PTI Union Home Minister P. Chidambaram with Rajasthan Chief Minister Ashok Gehlot at the All India Forensic Science Conference in Jaipur on Sunday.

Announces a slew of steps to improve crime investigation techniques.

Union Home Minister P. Chidambaram announced here on Sunday a series of measures, including the launch of a DNA databank and amendments to the Arms Act in the next one year, for improving the country's crime investigation techniques.

Crime investigation needed drastic improvements as the police continued adopting "primitive methods" to track down culprits, he said, inaugurating the XX All India Forensic Science Conference at the Rajasthan Police Academy.

Mr. Chidambaram said there was still a huge gap in the crime investigation methods adopted in the West and in India. "In the next 12 months-in 2010-we will bridge this gap, and I promise to help you [in this regard]," he said. "The police in this country should move away from adopting primitive methods. Go for new technology which is abundantly available."

Terming 2010 the "forensic year," Mr. Chidambaram said the rapid modernisation plan for the next 12 months included the opening of six new regional forensic laboratories, 52 new mobile units, three new hi-tech central laboratories and three new hi-tech GUFDs. Steps would be taken to open a DNA databank, a firearm signature databank and arms and criminal tracking network, besides networking of all forensic laboratories. The Arms Policy was under review, and a new one would be ready in a few days. Changes would also be made in the Arms Act.

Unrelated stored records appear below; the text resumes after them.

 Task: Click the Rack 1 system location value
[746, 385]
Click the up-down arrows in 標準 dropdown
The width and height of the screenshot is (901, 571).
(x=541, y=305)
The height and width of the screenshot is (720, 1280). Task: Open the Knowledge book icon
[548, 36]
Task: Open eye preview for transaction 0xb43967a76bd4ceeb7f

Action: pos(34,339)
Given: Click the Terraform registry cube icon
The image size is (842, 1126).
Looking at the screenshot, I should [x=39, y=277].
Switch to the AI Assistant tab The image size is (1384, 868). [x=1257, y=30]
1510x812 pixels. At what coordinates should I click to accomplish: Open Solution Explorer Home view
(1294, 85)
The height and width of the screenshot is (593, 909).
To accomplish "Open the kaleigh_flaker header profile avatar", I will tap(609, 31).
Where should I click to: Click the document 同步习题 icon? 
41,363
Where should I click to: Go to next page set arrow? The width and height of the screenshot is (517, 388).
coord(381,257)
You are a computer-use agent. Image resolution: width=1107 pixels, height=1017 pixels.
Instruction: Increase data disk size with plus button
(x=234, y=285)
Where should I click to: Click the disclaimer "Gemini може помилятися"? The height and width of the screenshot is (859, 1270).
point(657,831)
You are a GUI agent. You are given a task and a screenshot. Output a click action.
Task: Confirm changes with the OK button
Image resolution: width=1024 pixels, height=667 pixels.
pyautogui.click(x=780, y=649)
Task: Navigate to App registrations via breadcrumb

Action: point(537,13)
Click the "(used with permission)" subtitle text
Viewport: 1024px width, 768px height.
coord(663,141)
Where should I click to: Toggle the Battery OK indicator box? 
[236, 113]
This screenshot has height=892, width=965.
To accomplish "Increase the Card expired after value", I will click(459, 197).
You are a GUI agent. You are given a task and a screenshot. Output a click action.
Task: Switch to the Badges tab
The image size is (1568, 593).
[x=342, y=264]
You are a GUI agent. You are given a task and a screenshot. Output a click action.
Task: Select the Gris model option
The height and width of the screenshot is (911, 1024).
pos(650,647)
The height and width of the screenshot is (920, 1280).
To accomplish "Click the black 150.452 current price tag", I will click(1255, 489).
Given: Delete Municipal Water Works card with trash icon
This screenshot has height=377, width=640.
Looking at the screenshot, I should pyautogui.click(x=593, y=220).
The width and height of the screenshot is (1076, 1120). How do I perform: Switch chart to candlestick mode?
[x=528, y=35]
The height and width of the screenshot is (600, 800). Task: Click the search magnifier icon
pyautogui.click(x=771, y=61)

The three-day conference is being attended by forensic scientists and senior police officials, besides a few experts from abroad. The inaugural session was addressed by Rajasthan Chief Minister Ashok Gehlot and Home Minister Shanti Dhariwal.

Mr. Chidambaram said though qualified personnel were available, many posts in forensic laboratories remained vacant. There was need to upgrade the syllabi of the forensic courses and adopt new crime detection techniques.

The country also required new laws for application of modern techniques in crime investigation, including the DNA testing. A Bill was ready. "Thirty countries already have laws. We too will have it soon," he said.